With a carpooling itinerary and activities schedule rivaling those of suburban soccer moms, 69-year-old widow Shirley Reed fills her days parenting for the third time around. Her Aldine-area home bustles with the energy of three great-grandchildren Reed is raising by herself, mostly on her retirement income. The 12-year-old and two 5-year-olds even call her "Mom." Reed had already raised her own four children, then three grandchildren before this brood moved in. In her spare time, she runs the Grandparents Raising Grandchildren Support Group of Aldine-Harris County, which she founded in 2003 to support others in her situation. The nonprofit group currently has $22 in the bank. "Some of us are capable of working, some of us have worked so long our backs are broken down and we can barely do it anymore," Reed said. "This is future America, no matter how you do it." The number of grandparents raising their children's children is increasing both in Texas and around the nation. The U.S. Census Bureau's 2008 American Community Survey estimates almost 299,000 Texas grandparents are doing it, a nearly 7 percent increase from 2005. Nearly 43,000 of those grandparents live in Harris County. Nationally, more than 2.6 million grandparents are raising grandchildren, a jump of more than 6 percent since 2005, the survey found. Many Factors Fuel Trend Reed and others attribute the rising numbers to biological parents' incarceration, drug use, mental illness or money woes.

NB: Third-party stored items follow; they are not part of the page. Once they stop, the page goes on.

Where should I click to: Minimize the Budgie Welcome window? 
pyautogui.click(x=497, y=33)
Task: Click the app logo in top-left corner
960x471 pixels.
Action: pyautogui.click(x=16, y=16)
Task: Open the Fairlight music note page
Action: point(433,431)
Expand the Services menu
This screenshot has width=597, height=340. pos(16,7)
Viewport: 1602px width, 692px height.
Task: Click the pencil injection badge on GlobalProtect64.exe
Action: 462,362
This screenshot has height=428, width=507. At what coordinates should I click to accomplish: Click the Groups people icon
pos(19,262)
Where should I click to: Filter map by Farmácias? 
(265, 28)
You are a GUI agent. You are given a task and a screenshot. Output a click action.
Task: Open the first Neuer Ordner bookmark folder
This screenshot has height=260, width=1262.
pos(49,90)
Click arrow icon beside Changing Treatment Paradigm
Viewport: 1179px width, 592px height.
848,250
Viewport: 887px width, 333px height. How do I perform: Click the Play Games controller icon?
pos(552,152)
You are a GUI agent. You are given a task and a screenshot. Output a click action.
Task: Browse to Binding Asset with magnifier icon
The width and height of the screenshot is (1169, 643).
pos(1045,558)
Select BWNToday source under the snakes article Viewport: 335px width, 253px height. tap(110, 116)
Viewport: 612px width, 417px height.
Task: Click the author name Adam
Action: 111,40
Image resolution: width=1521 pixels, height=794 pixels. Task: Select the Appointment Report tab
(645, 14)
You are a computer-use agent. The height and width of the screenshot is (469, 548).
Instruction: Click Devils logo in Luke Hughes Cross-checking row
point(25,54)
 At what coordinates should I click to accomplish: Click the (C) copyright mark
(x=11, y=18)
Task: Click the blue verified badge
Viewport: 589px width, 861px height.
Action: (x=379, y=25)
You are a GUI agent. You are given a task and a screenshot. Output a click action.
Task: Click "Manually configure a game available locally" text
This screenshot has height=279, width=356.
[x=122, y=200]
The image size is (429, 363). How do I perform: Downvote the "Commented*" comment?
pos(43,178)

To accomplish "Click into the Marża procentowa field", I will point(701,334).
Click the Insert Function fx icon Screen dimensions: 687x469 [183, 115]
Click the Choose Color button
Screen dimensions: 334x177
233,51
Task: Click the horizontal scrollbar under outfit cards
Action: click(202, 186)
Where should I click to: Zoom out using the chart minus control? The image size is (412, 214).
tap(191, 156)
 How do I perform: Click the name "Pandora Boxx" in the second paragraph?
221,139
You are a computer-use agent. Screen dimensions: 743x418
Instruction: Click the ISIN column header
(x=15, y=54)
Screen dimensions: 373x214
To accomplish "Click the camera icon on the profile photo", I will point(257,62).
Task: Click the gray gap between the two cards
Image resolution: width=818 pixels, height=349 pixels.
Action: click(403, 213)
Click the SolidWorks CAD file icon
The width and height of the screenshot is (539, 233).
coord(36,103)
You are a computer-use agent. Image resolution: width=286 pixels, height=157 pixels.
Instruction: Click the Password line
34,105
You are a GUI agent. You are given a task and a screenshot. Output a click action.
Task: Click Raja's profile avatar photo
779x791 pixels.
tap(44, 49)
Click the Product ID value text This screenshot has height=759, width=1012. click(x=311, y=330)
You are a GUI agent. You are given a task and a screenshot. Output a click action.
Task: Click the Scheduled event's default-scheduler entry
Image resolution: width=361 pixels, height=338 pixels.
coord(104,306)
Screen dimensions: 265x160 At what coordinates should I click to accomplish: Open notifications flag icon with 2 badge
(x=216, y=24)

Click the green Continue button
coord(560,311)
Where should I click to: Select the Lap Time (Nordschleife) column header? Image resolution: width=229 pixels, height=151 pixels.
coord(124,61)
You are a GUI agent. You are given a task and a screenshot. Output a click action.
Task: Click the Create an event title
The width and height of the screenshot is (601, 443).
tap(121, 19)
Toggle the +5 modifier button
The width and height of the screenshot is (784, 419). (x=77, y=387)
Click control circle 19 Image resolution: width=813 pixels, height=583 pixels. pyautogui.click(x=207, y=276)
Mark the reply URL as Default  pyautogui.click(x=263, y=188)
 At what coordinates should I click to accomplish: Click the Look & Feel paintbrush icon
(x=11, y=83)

Sometimes, mothers and fathers just aren't willing to be parents. "It's abandonment, where the parents actually just abandon the children for whatever reason," said Lena Bean, program manager of Texas Southern University Center On the Family's Aging and Intergenerational Resources. Despite considerable financial challenges and health problems, grandparents take in the children because they see no alternative, Bean said. "They were raised during a time that you take care of family -- and family was the most important thing to them, no matter what," Bean said. "There's lots of love there.' " 'Do What You Have to Do' Divorced mom Darlene Tillis, 57, is raising seven grandchildren ranging in age from 3 to 13 in her three-bedroom Houston home, where she works as an insurance agent. She gets $150 a month in Women Infants and Children benefits to supplement her income. She cooks, cleans, washes dishes and drives the children around with the help of her 18-year-old daughter, Raquel Tillis. "I love my grandchildren, and I don't want them to get into the hands of someone that I don't know how they're going to treat them," Tillis said. "It is what it is, and you just do what you have to do." Texas grandparents do not automatically have parental rights just because a grandchild moves into their home. They must establish themselves as the child's legal guardian or conservator or pursue adoption to take care of the child's medical needs or enroll the child in school, said Andy Crocker, a gerontology and health specialist at Texas A&M University's Texas AgriLife Extension Service. Limited Support And there is little financial support for grandparents in this situation, experts say. A grandparent at least 45 years old raising a grandchild in a home where no parent is present can apply for a one-time $1,000 payment from Temporary Assistance For Needy Families -- as long as the household income does not exceed twice the federal poverty limit.
Grandparents also can receive monthly stipends from TANF, though experts say the payments are meager -- $89 for one child, $128 for two children and $179 for three children, according to the Texas Legal Services Center. A grandparent raising a disabled child without a parent's help can also apply for Supplemental Security Income, which can amount to a maximum of $674 a month.
Food stamps and Medicaid are options as well, though the application process can be daunting.
Reed laments the limited financial resources for grandparents in her situation. "A mom can be down the road on drugs, and the state will continue sending her a check -- and the children be at the grandparents," she said. "And there's no laws stopping it. And not a penny is going into the household. ... That's the sad part."
And the older generation is reluctant to ask for help or apply for financial assistance, Reed said.
"I hate for the grandparents to figure they're begging," she said. "They have their pride. I want them to maintain that pride. That's all you have left."